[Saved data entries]
=== Section Start ===

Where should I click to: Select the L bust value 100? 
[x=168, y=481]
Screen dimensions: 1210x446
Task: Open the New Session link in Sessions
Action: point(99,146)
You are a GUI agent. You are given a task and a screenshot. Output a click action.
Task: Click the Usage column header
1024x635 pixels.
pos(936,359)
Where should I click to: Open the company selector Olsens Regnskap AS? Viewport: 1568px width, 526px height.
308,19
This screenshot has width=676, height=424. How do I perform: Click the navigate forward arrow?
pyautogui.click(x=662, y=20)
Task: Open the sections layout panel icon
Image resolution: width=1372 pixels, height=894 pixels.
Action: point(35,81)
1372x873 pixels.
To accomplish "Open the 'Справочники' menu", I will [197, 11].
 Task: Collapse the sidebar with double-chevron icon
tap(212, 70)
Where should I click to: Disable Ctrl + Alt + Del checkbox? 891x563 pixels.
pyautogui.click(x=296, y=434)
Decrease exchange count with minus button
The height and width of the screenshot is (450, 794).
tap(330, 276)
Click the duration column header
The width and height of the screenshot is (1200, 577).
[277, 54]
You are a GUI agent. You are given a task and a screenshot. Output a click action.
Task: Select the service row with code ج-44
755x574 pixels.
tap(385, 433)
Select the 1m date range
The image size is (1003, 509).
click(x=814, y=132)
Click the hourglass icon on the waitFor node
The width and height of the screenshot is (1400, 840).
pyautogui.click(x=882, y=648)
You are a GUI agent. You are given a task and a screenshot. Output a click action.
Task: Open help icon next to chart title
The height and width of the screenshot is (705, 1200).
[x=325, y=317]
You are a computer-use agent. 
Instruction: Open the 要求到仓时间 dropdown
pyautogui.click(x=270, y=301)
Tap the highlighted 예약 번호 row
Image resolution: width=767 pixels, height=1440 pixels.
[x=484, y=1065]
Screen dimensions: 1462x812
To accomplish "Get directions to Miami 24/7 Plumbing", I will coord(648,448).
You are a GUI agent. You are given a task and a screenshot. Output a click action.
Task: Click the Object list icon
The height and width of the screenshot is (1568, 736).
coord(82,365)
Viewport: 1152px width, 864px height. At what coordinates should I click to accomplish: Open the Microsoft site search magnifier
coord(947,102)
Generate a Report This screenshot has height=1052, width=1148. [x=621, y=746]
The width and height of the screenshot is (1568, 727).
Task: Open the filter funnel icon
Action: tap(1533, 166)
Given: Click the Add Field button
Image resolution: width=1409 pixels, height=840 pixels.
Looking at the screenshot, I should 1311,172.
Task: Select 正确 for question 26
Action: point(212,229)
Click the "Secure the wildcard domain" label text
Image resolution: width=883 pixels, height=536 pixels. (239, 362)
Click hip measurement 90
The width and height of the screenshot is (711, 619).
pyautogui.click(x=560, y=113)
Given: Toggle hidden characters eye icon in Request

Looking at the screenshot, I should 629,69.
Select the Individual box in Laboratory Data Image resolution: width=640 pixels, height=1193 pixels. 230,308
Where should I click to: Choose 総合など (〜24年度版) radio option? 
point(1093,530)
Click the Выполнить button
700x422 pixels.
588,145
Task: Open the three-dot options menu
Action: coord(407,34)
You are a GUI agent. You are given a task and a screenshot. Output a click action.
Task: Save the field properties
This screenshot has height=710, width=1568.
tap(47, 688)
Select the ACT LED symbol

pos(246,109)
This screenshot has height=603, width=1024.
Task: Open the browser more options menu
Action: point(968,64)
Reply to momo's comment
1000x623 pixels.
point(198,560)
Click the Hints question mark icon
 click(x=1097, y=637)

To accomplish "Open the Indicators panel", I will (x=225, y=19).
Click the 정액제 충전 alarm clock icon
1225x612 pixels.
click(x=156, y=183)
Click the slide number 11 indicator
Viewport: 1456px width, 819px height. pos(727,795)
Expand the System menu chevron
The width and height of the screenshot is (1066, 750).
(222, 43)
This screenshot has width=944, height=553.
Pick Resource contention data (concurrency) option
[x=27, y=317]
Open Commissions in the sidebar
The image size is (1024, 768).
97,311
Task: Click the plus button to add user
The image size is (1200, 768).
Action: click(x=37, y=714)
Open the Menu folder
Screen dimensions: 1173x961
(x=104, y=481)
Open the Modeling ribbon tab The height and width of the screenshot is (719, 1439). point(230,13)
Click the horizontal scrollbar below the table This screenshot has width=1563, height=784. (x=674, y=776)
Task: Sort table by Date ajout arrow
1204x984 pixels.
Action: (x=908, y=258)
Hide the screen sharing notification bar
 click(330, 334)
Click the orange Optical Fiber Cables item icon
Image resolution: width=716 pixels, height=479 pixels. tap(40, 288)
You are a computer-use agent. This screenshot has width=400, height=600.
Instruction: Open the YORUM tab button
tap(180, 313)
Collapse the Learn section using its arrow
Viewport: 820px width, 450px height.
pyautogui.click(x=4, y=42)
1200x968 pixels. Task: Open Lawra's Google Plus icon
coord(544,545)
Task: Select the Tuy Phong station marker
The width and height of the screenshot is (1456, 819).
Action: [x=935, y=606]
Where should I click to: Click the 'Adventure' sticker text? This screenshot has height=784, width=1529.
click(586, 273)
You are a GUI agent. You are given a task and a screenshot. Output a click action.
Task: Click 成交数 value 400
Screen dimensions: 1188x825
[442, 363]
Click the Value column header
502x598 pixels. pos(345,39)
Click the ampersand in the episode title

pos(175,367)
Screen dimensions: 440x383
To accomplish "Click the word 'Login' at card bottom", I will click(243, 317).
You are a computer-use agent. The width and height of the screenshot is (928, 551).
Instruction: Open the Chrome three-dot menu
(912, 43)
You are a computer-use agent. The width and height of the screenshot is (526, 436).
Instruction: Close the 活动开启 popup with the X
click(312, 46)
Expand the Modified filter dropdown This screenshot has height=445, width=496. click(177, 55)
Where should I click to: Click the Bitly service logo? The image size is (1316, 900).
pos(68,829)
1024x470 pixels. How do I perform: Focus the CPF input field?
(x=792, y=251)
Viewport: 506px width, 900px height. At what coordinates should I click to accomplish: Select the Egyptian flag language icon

=== Section End ===

Try it:
Scan the records above for the string "will", then copy each line where it turns up.

Answer to this problem:
To accomplish "Open the 'Справочники' menu", I will [197, 11].
To accomplish "Get directions to Miami 24/7 Plumbing", I will coord(648,448).
To accomplish "Open the Indicators panel", I will (x=225, y=19).
To accomplish "Click the word 'Login' at card bottom", I will click(243, 317).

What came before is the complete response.